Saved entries
◆ ◆ ◆ ◆
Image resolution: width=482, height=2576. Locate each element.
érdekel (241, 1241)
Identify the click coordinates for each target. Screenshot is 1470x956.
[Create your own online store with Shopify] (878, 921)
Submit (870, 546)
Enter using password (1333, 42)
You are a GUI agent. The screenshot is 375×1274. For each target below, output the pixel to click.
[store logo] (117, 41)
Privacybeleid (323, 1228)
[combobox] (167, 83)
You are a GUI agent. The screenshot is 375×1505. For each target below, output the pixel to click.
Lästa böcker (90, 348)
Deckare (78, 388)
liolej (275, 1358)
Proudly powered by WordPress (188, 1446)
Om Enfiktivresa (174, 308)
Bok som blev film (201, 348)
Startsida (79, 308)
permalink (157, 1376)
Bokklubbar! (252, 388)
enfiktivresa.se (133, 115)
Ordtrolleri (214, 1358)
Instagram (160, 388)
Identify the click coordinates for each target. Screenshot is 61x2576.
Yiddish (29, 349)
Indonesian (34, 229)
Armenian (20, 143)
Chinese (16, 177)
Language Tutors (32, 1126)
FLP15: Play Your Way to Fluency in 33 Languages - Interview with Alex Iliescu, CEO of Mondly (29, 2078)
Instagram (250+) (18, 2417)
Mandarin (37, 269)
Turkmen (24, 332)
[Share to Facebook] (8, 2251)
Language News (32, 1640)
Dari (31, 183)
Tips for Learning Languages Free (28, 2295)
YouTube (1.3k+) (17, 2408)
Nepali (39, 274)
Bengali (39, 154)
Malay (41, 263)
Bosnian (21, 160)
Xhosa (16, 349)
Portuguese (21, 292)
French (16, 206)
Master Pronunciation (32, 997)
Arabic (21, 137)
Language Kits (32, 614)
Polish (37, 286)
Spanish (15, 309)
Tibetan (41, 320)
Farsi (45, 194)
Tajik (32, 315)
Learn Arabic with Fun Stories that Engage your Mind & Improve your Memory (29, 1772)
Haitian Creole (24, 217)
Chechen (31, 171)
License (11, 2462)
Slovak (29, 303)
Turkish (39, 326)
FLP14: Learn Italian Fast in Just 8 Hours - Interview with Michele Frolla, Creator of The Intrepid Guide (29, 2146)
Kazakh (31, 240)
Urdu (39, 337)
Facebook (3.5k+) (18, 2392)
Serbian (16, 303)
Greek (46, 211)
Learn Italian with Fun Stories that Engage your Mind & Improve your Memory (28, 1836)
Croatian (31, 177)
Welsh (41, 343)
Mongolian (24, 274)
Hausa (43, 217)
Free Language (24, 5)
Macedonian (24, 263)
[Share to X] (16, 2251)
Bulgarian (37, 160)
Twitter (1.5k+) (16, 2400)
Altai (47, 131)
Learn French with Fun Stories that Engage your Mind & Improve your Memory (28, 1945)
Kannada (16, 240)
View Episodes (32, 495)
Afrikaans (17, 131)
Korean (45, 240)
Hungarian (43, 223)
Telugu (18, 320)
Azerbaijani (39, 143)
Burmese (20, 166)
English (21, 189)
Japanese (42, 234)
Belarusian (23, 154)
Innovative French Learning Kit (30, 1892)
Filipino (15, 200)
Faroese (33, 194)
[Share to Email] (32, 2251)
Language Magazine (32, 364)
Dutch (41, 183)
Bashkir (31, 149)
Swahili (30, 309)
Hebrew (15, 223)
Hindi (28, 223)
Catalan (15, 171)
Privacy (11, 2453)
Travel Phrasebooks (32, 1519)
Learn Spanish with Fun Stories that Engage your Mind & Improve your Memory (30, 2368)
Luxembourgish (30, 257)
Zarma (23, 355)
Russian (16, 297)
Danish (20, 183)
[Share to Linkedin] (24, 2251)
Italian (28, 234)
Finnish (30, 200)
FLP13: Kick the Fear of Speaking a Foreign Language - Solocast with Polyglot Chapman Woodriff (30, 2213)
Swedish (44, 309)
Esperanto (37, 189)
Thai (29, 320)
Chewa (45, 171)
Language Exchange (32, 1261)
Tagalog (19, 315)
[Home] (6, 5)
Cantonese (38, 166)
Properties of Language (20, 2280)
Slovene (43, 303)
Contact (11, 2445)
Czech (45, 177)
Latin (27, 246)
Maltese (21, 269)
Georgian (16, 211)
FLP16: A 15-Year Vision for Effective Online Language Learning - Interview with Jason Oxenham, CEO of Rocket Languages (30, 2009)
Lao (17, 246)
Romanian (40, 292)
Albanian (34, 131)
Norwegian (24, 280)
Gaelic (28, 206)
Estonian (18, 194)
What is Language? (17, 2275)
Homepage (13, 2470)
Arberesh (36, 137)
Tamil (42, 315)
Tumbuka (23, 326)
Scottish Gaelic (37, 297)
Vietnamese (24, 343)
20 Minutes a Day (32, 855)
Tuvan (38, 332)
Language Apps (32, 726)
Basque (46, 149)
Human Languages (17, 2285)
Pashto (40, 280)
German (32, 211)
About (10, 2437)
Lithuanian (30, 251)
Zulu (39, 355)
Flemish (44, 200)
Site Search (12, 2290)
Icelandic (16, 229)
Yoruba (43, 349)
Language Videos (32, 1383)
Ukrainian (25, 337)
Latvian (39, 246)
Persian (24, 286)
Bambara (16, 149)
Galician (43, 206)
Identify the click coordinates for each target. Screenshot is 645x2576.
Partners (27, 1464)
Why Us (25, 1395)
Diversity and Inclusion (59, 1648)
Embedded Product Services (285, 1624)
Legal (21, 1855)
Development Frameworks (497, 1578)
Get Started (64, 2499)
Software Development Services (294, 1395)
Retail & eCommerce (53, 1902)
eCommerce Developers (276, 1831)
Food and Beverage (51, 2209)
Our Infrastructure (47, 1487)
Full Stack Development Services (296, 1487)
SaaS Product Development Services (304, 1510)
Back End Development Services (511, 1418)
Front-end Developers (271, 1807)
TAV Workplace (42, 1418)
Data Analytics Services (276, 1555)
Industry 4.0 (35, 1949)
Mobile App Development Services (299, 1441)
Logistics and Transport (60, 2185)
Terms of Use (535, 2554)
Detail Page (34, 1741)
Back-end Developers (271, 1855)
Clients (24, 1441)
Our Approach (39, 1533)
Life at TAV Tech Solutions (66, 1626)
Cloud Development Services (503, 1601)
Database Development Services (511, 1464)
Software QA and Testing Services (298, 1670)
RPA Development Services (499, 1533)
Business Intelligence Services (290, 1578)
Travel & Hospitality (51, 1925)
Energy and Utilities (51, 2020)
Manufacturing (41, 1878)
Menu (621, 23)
◆ ◆ ◆ ◆
Aim of the task
Every entry, from the first line to the last, should be retyped exactly.

Solution for this problem
Image resolution: width=482, height=2576. Locate each element.
érdekel (241, 1241)
Identify the click coordinates for each target. Screenshot is 1470x956.
[Create your own online store with Shopify] (878, 921)
Submit (870, 546)
Enter using password (1333, 42)
You are a GUI agent. The screenshot is 375×1274. For each target below, output the pixel to click.
[store logo] (117, 41)
Privacybeleid (323, 1228)
[combobox] (167, 83)
You are a GUI agent. The screenshot is 375×1505. For each target below, output the pixel to click.
Lästa böcker (90, 348)
Deckare (78, 388)
liolej (275, 1358)
Proudly powered by WordPress (188, 1446)
Om Enfiktivresa (174, 308)
Bok som blev film (201, 348)
Startsida (79, 308)
permalink (157, 1376)
Bokklubbar! (252, 388)
enfiktivresa.se (133, 115)
Ordtrolleri (214, 1358)
Instagram (160, 388)
Identify the click coordinates for each target. Screenshot is 61x2576.
Yiddish (29, 349)
Indonesian (34, 229)
Armenian (20, 143)
Chinese (16, 177)
Language Tutors (32, 1126)
FLP15: Play Your Way to Fluency in 33 Languages - Interview with Alex Iliescu, CEO of Mondly (29, 2078)
Instagram (250+) (18, 2417)
Mandarin (37, 269)
Turkmen (24, 332)
[Share to Facebook] (8, 2251)
Language News (32, 1640)
Dari (31, 183)
Tips for Learning Languages Free (28, 2295)
YouTube (1.3k+) (17, 2408)
Nepali (39, 274)
Bengali (39, 154)
Malay (41, 263)
Bosnian (21, 160)
Xhosa (16, 349)
Portuguese (21, 292)
French (16, 206)
Master Pronunciation (32, 997)
Arabic (21, 137)
Language Kits (32, 614)
Polish (37, 286)
Spanish (15, 309)
Tibetan (41, 320)
Farsi (45, 194)
Tajik (32, 315)
Learn Arabic with Fun Stories that Engage your Mind & Improve your Memory (29, 1772)
Haitian Creole (24, 217)
Chechen (31, 171)
License (11, 2462)
Slovak (29, 303)
Turkish (39, 326)
FLP14: Learn Italian Fast in Just 8 Hours - Interview with Michele Frolla, Creator of The Intrepid Guide (29, 2146)
Kazakh (31, 240)
Urdu (39, 337)
Facebook (3.5k+) (18, 2392)
Serbian (16, 303)
Greek (46, 211)
Learn Italian with Fun Stories that Engage your Mind & Improve your Memory (28, 1836)
Croatian (31, 177)
Welsh (41, 343)
Mongolian (24, 274)
Hausa (43, 217)
Free Language (24, 5)
Macedonian (24, 263)
[Share to X] (16, 2251)
Bulgarian (37, 160)
Twitter (1.5k+) (16, 2400)
Altai (47, 131)
Learn French with Fun Stories that Engage your Mind & Improve your Memory (28, 1945)
Kannada (16, 240)
View Episodes (32, 495)
Afrikaans (17, 131)
Korean (45, 240)
Hungarian (43, 223)
Telugu (18, 320)
Azerbaijani (39, 143)
Burmese (20, 166)
English (21, 189)
Japanese (42, 234)
Belarusian (23, 154)
Innovative French Learning Kit (30, 1892)
Filipino (15, 200)
Faroese (33, 194)
[Share to Email] (32, 2251)
Language Magazine (32, 364)
Dutch (41, 183)
Bashkir (31, 149)
Swahili (30, 309)
Hebrew (15, 223)
Hindi (28, 223)
Catalan (15, 171)
Privacy (11, 2453)
Travel Phrasebooks (32, 1519)
Learn Spanish with Fun Stories that Engage your Mind & Improve your Memory (30, 2368)
Luxembourgish (30, 257)
Zarma (23, 355)
Russian (16, 297)
Danish (20, 183)
[Share to Linkedin] (24, 2251)
Italian (28, 234)
Finnish (30, 200)
FLP13: Kick the Fear of Speaking a Foreign Language - Solocast with Polyglot Chapman Woodriff (30, 2213)
Swedish (44, 309)
Esperanto (37, 189)
Thai (29, 320)
Chewa (45, 171)
Language Exchange (32, 1261)
Tagalog (19, 315)
[Home] (6, 5)
Cantonese (38, 166)
Properties of Language (20, 2280)
Slovene (43, 303)
Contact (11, 2445)
Czech (45, 177)
Latin (27, 246)
Maltese (21, 269)
Georgian (16, 211)
FLP16: A 15-Year Vision for Effective Online Language Learning - Interview with Jason Oxenham, CEO of Rocket Languages (30, 2009)
Lao (17, 246)
Romanian (40, 292)
Albanian (34, 131)
Norwegian (24, 280)
Gaelic (28, 206)
Estonian (18, 194)
What is Language? (17, 2275)
Homepage (13, 2470)
Arberesh (36, 137)
Tamil (42, 315)
Tumbuka (23, 326)
Scottish Gaelic (37, 297)
Vietnamese (24, 343)
20 Minutes a Day (32, 855)
Tuvan (38, 332)
Language Apps (32, 726)
Basque (46, 149)
Human Languages (17, 2285)
Pashto (40, 280)
German (32, 211)
About (10, 2437)
Lithuanian (30, 251)
Zulu (39, 355)
Flemish (44, 200)
Site Search (12, 2290)
Icelandic (16, 229)
Yoruba (43, 349)
Language Videos (32, 1383)
Ukrainian (25, 337)
Latvian (39, 246)
Persian (24, 286)
Bambara (16, 149)
Galician (43, 206)
Identify the click coordinates for each target. Screenshot is 645x2576.
Partners (27, 1464)
Why Us (25, 1395)
Diversity and Inclusion (59, 1648)
Embedded Product Services (285, 1624)
Legal (21, 1855)
Development Frameworks (497, 1578)
Get Started (64, 2499)
Software Development Services (294, 1395)
Retail & eCommerce (53, 1902)
eCommerce Developers (276, 1831)
Food and Beverage (51, 2209)
Our Infrastructure (47, 1487)
Full Stack Development Services (296, 1487)
SaaS Product Development Services (304, 1510)
Back End Development Services (511, 1418)
Front-end Developers (271, 1807)
TAV Workplace (42, 1418)
Data Analytics Services (276, 1555)
Industry 4.0 (35, 1949)
Mobile App Development Services (299, 1441)
Logistics and Transport (60, 2185)
Terms of Use (535, 2554)
Detail Page (34, 1741)
Back-end Developers (271, 1855)
Clients (24, 1441)
Our Approach (39, 1533)
Life at TAV Tech Solutions (66, 1626)
Cloud Development Services (503, 1601)
Database Development Services (511, 1464)
Software QA and Testing Services (298, 1670)
RPA Development Services (499, 1533)
Business Intelligence Services (290, 1578)
Travel & Hospitality (51, 1925)
Energy and Utilities (51, 2020)
Manufacturing (41, 1878)
Menu (621, 23)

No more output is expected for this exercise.